Division of Gastroenterology, Department of Internal Medicine, Chonnam National University Hospital and Medical School, Gwangju, South Korea.
Medicine (Baltimore). 2021 Jun 25;100(25):e26477. doi: 10.1097/MD.0000000000026477.
The diagnostic accuracy of endoscopic ultrasound-guided fine-needle tissue acquisition (EUS-FNTA) according to the gastric location of subepithelial tumors (SETs) has not been well established. We aimed to evaluate the efficacy of EUS-FNTA for the diagnosis of gastric SETs according to tumor location.Thirty-three patients diagnosed with gastric SETs via EUS-FNTA from January 2016 to May 2018 were analyzed retrospectively. Patient demographics, diagnostic yields, and complications were evaluated.Nineteen patients (57.6%) were female, with a mean age of 57.7 years. Endoscopic ultrasound revealed a mean longitudinal diameter of 25.6 mm. The most common location of SETs was in the gastric body (n = 18, 54.5%), followed by cardia and fundus (n = 10, 30.3%), and antrum (n = 5, 15.2%). A 20-gauge biopsy needle was most frequently used (90.9%). The diagnostic yield was obtained in 23 patients (69.7%). The most common diagnosis was gastrointestinal stromal tumor (73.9%), followed by leiomyoma (17.4%). The diagnostic yield of SETs in gastric antrum (0/5, 0%) was significantly lower than that in the gastric body and cardia (23/28, 82.1%, P = .001). A case of immediate bleeding after EUS-FNTA occurred in 1 patient (3.0%) who recovered uneventfully. According to related literature, the overall diagnostic yield of SETs in gastric antrum was significantly lower than that in the gastric body, fundus, and cardia (29.7% vs 71.4%, P < .001, n = 191).EUS-FNTA is ineffective in the diagnosis of SETs in the gastric antrum. Although EUS-FNTA is an advanced diagnostic tool for gastric SETs, it is essential to develop more effective methods for the diagnosis of antral SETs.
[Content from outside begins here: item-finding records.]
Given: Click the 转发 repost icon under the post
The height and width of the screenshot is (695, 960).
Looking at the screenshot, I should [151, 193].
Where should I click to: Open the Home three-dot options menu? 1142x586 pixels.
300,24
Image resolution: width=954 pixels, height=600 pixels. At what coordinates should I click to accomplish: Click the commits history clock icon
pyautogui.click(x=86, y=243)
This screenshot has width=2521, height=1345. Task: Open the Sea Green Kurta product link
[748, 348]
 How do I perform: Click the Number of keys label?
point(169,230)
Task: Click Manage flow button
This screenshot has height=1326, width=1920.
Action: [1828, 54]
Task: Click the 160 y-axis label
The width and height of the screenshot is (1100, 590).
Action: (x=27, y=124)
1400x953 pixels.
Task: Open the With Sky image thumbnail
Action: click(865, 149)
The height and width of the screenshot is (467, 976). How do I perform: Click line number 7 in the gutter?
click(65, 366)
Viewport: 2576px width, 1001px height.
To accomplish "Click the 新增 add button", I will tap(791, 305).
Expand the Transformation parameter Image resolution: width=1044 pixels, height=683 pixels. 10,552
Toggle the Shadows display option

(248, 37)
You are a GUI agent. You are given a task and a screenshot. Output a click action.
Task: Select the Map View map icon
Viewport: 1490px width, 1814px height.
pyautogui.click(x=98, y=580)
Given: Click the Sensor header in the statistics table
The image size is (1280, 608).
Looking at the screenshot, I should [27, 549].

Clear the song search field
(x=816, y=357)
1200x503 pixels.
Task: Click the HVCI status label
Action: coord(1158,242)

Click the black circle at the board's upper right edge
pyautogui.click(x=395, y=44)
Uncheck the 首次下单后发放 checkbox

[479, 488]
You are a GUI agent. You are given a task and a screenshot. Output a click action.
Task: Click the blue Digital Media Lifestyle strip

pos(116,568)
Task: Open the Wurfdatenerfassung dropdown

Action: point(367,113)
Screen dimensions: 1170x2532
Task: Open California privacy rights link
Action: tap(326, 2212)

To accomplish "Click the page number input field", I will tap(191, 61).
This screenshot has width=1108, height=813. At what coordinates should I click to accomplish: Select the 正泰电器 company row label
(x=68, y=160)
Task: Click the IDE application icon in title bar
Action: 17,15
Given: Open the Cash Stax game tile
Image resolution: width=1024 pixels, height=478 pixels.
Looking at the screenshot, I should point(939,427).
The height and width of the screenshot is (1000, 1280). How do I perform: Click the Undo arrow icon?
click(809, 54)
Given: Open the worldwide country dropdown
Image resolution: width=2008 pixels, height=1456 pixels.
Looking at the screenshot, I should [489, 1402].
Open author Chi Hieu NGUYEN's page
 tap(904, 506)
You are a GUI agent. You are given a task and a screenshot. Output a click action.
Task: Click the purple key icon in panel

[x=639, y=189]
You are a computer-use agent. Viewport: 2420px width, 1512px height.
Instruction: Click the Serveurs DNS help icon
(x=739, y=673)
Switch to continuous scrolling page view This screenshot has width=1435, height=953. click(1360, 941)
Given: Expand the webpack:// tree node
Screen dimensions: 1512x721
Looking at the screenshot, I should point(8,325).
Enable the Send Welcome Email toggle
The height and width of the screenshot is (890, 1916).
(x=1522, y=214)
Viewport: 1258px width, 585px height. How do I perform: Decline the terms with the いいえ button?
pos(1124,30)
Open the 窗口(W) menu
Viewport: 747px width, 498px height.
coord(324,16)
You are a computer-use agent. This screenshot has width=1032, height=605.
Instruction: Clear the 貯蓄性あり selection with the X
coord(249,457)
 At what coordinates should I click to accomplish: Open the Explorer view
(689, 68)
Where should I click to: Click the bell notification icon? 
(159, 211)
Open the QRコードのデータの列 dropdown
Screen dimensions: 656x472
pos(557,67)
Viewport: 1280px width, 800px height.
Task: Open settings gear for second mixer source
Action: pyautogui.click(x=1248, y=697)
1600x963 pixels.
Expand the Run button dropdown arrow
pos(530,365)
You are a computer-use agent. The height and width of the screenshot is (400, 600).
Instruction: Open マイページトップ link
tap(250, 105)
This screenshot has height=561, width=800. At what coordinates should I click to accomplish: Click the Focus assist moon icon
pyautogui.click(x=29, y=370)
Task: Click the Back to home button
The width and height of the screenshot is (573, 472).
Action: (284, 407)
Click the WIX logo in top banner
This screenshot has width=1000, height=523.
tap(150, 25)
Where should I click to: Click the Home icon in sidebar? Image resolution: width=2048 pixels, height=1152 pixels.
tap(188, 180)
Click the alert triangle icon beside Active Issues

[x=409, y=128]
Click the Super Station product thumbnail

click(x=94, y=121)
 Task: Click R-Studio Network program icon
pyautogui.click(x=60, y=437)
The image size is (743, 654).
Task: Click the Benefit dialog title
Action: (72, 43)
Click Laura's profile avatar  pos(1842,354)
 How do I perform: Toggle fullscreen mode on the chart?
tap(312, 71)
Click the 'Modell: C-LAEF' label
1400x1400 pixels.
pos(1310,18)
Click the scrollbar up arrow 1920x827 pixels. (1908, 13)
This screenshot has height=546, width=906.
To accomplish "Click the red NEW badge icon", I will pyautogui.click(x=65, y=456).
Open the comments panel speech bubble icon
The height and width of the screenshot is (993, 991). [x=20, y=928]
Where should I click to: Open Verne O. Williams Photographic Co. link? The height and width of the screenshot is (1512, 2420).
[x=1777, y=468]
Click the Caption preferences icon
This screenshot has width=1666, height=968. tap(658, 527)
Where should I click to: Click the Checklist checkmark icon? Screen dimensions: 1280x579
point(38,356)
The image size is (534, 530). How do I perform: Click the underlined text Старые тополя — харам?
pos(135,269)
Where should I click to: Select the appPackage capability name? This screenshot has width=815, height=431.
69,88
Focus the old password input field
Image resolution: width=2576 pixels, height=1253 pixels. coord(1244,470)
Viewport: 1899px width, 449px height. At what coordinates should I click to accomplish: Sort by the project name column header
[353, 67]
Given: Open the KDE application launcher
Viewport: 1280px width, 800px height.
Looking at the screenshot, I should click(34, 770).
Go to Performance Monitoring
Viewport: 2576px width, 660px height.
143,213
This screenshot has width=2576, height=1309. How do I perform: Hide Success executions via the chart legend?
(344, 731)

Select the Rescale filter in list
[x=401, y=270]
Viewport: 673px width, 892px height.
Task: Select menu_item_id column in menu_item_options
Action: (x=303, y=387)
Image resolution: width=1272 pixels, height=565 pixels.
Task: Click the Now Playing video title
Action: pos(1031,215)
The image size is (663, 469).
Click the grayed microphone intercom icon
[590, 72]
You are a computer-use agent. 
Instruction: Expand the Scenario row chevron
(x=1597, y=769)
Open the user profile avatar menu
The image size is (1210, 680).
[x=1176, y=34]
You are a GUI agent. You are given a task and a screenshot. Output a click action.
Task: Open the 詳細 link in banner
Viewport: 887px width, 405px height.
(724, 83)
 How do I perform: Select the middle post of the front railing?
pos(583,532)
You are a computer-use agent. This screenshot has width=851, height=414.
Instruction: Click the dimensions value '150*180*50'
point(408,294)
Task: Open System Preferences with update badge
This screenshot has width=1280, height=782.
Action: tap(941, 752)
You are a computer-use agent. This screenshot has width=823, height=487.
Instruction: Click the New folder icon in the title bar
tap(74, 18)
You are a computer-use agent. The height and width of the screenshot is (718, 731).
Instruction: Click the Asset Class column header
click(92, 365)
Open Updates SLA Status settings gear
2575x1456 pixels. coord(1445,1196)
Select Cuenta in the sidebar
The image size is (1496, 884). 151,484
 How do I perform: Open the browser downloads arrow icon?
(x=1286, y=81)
内镜超声引导下细针组织采集(EUS-FNTA)对胃黏膜下肿瘤(SETs)的诊断准确性尚未得到充分证实。本研究旨在评估根据肿瘤位置判断 EUS-FNTA 对胃 SETs 的诊断效果。
回顾性分析了 2016 年 1 月至 2018 年 5 月期间通过 EUS-FNTA 诊断为胃 SETs 的 33 例患者。评估了患者的人口统计学特征、诊断率和并发症。
19 例(57.6%)为女性,平均年龄为 57.7 岁。内镜超声显示 SETs 的平均纵向直径为 25.6mm。SETs 最常见的位置是胃体(18 例,54.5%),其次是贲门和胃底(10 例,30.3%),胃窦(5 例,15.2%)。最常使用 20G 活检针(90.9%)。23 例(69.7%)获得了诊断性标本。最常见的诊断是胃肠道间质瘤(73.9%),其次是平滑肌瘤(17.4%)。胃窦 SETs 的诊断率(0/5,0%)明显低于胃体和贲门(23/28,82.1%,P=0.001)。1 例(3.0%)患者在 EUS-FNTA 后立即出现出血,经治疗后恢复顺利。根据相关文献,胃窦 SETs 的总体诊断率明显低于胃体、胃底和贲门(29.7%比 71.4%,P<0.001,n=191)。
EUS-FNTA 对胃窦 SETs 的诊断效果不佳。虽然 EUS-FNTA 是一种先进的胃 SETs 诊断工具,但开发更有效的胃窦 SETs 诊断方法至关重要。